INSTRUCCIÓN:
Transcribe completo y sin ningún cambio el texto sobre el derecho común y las monarquías europeas.

TEXTO CITADO:
Junto a los desarrollos mencionados al comienzo de este apartado y junto a algunas otras innovaciones ideológicas tratadas más adelante, el derecho común tuvo un impacto tremendo sobre los reyes y los reinos de Europa. Distinguía al gobernante con respecto a otros poderes de modo más marcado y en nuevos sentidos; hizo de su autoridad un asunto de interés público, en formas que la fortalecieron al mismo tiempo que la reformularon, y creó, o recreó, una serie de instituciones y prácticas conectadas que se convirtieron en un modelo para las monarquías. Si antaño los reyes prototípicos habían tenido una corte y una casa, una familia, una serie de dependientes, algunos dominios directos y determinadas regalías, ahora poseían –junto a aquellos elementos más antiguos– unas estructuras y unas rutinas legislativas y jurisdiccionales, unos archivos y un instinto codificador, unos derechos de tributación y de servicio militar que se extendían en teoría a todo el reino, unas asambleas representativas y los mecanismos administrativos necesarios para gestionar, cuando menos, algunos de aquellos poderes públicos –una secretaría, una hacienda, una tesorería y una red de oficiales con responsabilidades más allá de los dominios directos–. Algunos elementos de este paquete habían sido minuciosamente tomados de los principios romano-canónicos. Otros representaban enlaces entre las costumbres y tradiciones autóctonas y las perspectivas creadas por los nuevos conocimientos. Incluso otros fueron copiados o adaptados de un reino a otro, más que fluir directamente de las fuentes de Bolonia, Orleans u otros centros de estudio del derecho romano. Las antiguas concepciones de la monarquía como algo sagrado, heroico, caballeroso o misericordioso continuaron en juego, pero fueron complementadas por un nuevo y poderoso énfasis en la jurisdicción y los poderes y formas que se le asociaban. En este sentido, ¿cómo se materializaba en la práctica el tipo ideal de monarquía jurisdiccional?

REGISTROS EXTRAÍDOS:
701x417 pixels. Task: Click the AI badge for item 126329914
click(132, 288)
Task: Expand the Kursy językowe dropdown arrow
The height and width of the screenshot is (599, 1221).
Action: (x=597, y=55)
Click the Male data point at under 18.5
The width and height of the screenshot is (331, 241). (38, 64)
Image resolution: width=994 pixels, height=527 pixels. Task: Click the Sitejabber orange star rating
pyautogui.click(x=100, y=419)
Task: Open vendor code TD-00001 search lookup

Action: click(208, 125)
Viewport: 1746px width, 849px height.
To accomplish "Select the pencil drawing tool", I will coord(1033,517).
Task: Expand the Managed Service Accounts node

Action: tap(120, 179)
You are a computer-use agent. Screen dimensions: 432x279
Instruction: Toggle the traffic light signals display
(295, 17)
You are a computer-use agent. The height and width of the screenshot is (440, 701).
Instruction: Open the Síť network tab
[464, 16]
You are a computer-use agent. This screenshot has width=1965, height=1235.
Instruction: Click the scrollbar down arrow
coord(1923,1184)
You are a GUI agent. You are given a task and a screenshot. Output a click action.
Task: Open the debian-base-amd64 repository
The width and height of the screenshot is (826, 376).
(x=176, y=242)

RESULTADO FINAL:
Junto a los desarrollos mencionados al comienzo de este apartado y junto a algunas otras innovaciones ideológicas tratadas más adelante, el derecho común tuvo un impacto tremendo sobre los reyes y los reinos de Europa. Distinguía al gobernante con respecto a otros poderes de modo más marcado y en nuevos sentidos; hizo de su autoridad un asunto de interés público, en formas que la fortalecieron al mismo tiempo que la reformularon, y creó, o recreó, una serie de instituciones y prácticas conectadas que se convirtieron en un modelo para las monarquías. Si antaño los reyes prototípicos habían tenido una corte y una casa, una familia, una serie de dependientes, algunos dominios directos y determinadas regalías, ahora poseían –junto a aquellos elementos más antiguos– unas estructuras y unas rutinas legislativas y jurisdiccionales, unos archivos y un instinto codificador, unos derechos de tributación y de servicio militar que se extendían en teoría a todo el reino, unas asambleas representativas y los mecanismos administrativos necesarios para gestionar, cuando menos, algunos de aquellos poderes públicos –una secretaría, una hacienda, una tesorería y una red de oficiales con responsabilidades más allá de los dominios directos–. Algunos elementos de este paquete habían sido minuciosamente tomados de los principios romano-canónicos. Otros representaban enlaces entre las costumbres y tradiciones autóctonas y las perspectivas creadas por los nuevos conocimientos. Incluso otros fueron copiados o adaptados de un reino a otro, más que fluir directamente de las fuentes de Bolonia, Orleans u otros centros de estudio del derecho romano. Las antiguas concepciones de la monarquía como algo sagrado, heroico, caballeroso o misericordioso continuaron en juego, pero fueron complementadas por un nuevo y poderoso énfasis en la jurisdicción y los poderes y formas que se le asociaban. En este sentido, ¿cómo se materializaba en la práctica el tipo ideal de monarquía jurisdiccional?